These multifaceted dynamics are particularly evident in the area of gender and gender relationships and with significant consequences for the roles of women. New religions formulate questions and convictions about femaleness and its bearing upon how women might achieve spiritual fulfillment, salvation, or enlightenment; about the relative spiritual significance of female and male bodies for the proper operating of the universe and the prospering of the human community; and about whether women and men are helpmates, hindrances, or of no ultimate consequence to each other on the spiritual path, however defined.
Since the last third of the twentieth century, scholars of religion have become increasingly aware of the extent to which new religions provide insights into larger questions about women and religion. Are there beliefs, practices, and organizational structures along with historical and cultural factors that tend either to promote or stand in the way of women's leadership and full participation, not only in new religions but also in religion in general? Are there discernible patterns to explain why, historically, women have achieved more public prominence in new religions than in the established traditions? When given the opportunity, do women exercise religious authority in distinctively different ways from men? Are women more drawn to one kind of religious worldview than another? Do female, androgynous, or non-personal images of the sacred necessarily ensure equal access of women to authority or, as Catherine Wessinger suggests in Women's Leadership in Marginal Religions, do these have to be under girded by institutional structures and demands from the broader culture for women's equality?
Scholarly works about women and new religions have increasingly revealed that there are no all-encompassing answers to these questions.
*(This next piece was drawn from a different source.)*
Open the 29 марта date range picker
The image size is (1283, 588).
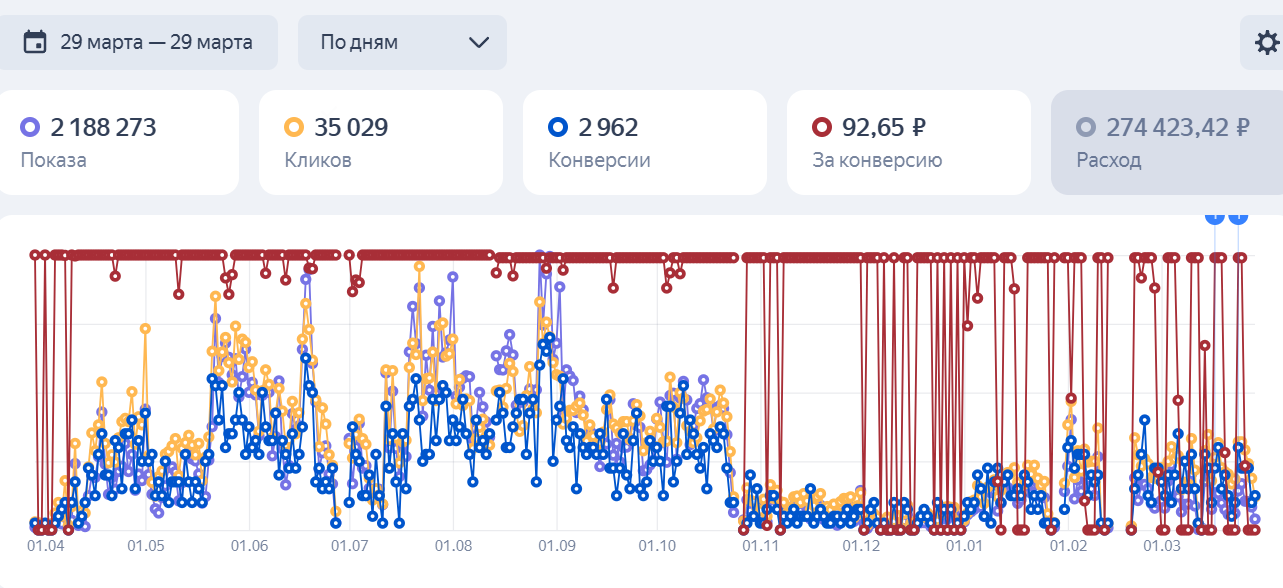click(138, 42)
In some new religions, gender as an essential aspect of being human is de-emphasized, thereby taking down traditional gender-related bars to women's leadership and opening up new possibilities for women to exercise publicly acknowledged positions of authority. In others, femaleness and maleness are intensified, understood in cosmically significant ways that require a new religion to foster women leaders as a way of reflecting the female nature of the divine or the importance of the feminine principle in the workings of universe. There are yet other new religions that insist upon traditional gender roles to the extent that they would ordinarily circumscribe women's access to public prominence. Nonetheless, there may be demonstrations of charismatic power by women in these groups sufficient in the power and respect they generate to override the community's reluctance to grant women public authority if they are also willing to satisfy traditional expectations for marriage and motherhood. There are, by contrast, new religions that discourage women from living out traditional female roles in a physical sense and instead offer romantic and maternal fulfillment with opportunities for "spiritual" wifehood or motherhood.
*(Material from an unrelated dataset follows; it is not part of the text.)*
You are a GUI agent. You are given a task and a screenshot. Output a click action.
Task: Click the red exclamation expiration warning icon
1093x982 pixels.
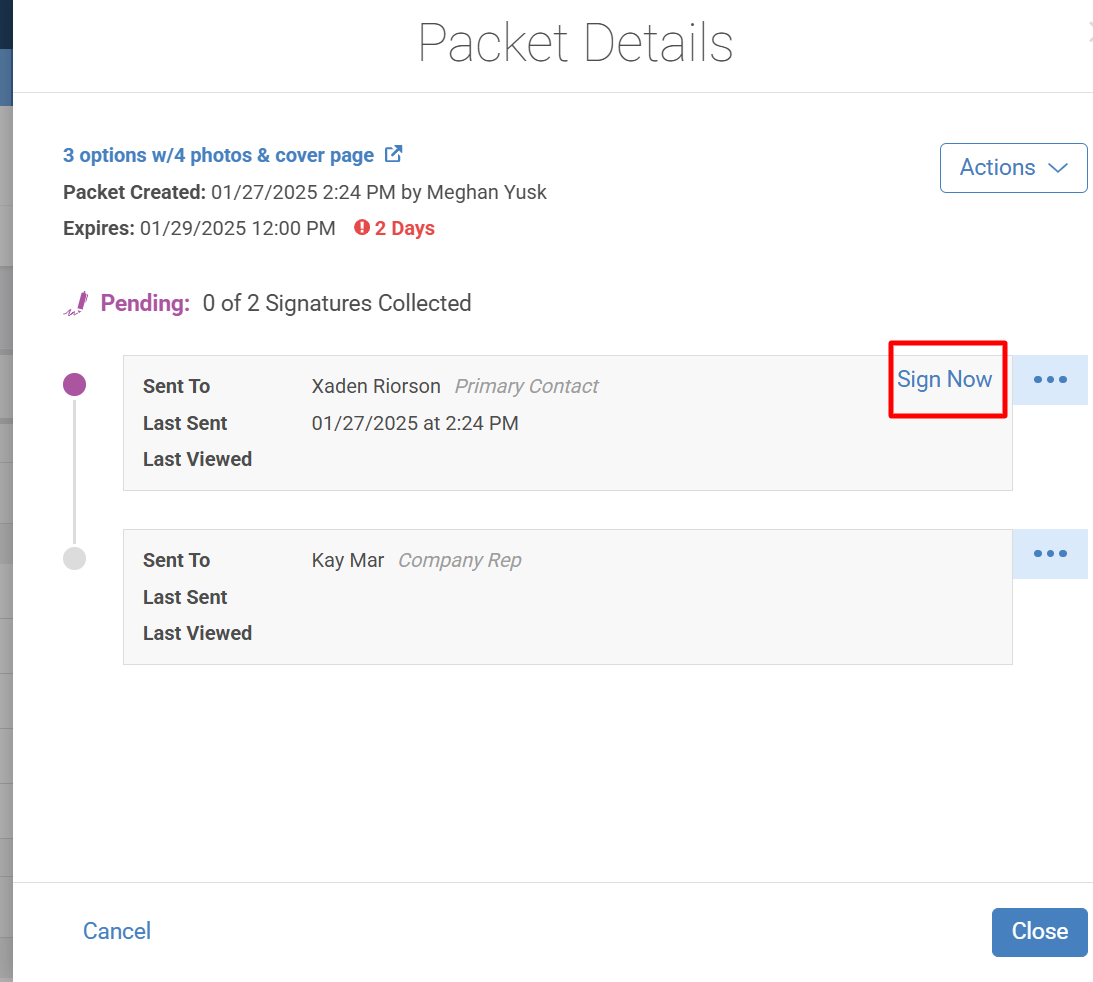click(x=362, y=227)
Both the complexity and the variety of new religions and the roles of women within them require reference to a multiplicity of examples and a resistance to the temptation to over-generalize. Studies of women in new religions have been emerging since the 1980s; they work to avoid ultimately unsupportable conclusions about cause-and-effect relationships between beliefs and particular forms of religious organization and practice and their consequences for the participation or exclusion of women. To see any new religion as either a paradise of freedoms and possibilities for women or a sinkhole of restrictions and degradations is to miss the nuances of the realities women live out in new religions. An exploration of selected new religions from the seventeenth, eighteenth, nineteenth, and twentieth centuries demonstrates, nonetheless, at least some general patterns. This essay focuses on historical context and inter-relationships between religious ideas and institutional forms and practices as they affect women. Ambiguities, ironies, and paradoxes are often in evidence as new religions negotiate combinations of resistance to and compliance with social and religious expectations concerning women's nature, women's bodies, and women's roles.
Quakers in the Seventeenth and Eighteenth Centuries
The Quakers demonstrate a compelling example of a new religious movement that emerged in protest against Puritanism and Anglicanism in England and America, and whose theology and minimalist system of governance were conducive to the public leadership of women. The title of a 1666 tract, "Women's Speaking Justified, Proved, and Allowed by the Scriptures, all such as speak by the Spirit and Power of the Lord Jesus," suggests that Quaker approval of women preachers and teachers found legitimation through two primary means. One was a rejection of biblical passages that admonished women to keep silent in church and to submit to the familial, governmental, and religious authority of men. The other emerged from the theological claim of an inner light, a sacred presence, dwelling within every person and upon whose authority anyone could speak. Quakers rejected a doctrine of the fall that rendered women morally unequal to men for the sin of Eve. They opposed what they called exterior religion and priestly authority, and emphasized lay ministry. Taken together, these characteristics removed traditional scriptural and theological bars to women's public leadership. They foreshadow strategies for empowering women that women would use again in the nineteenth and twentieth centuries to argue for women's ordination in the mainline denominations.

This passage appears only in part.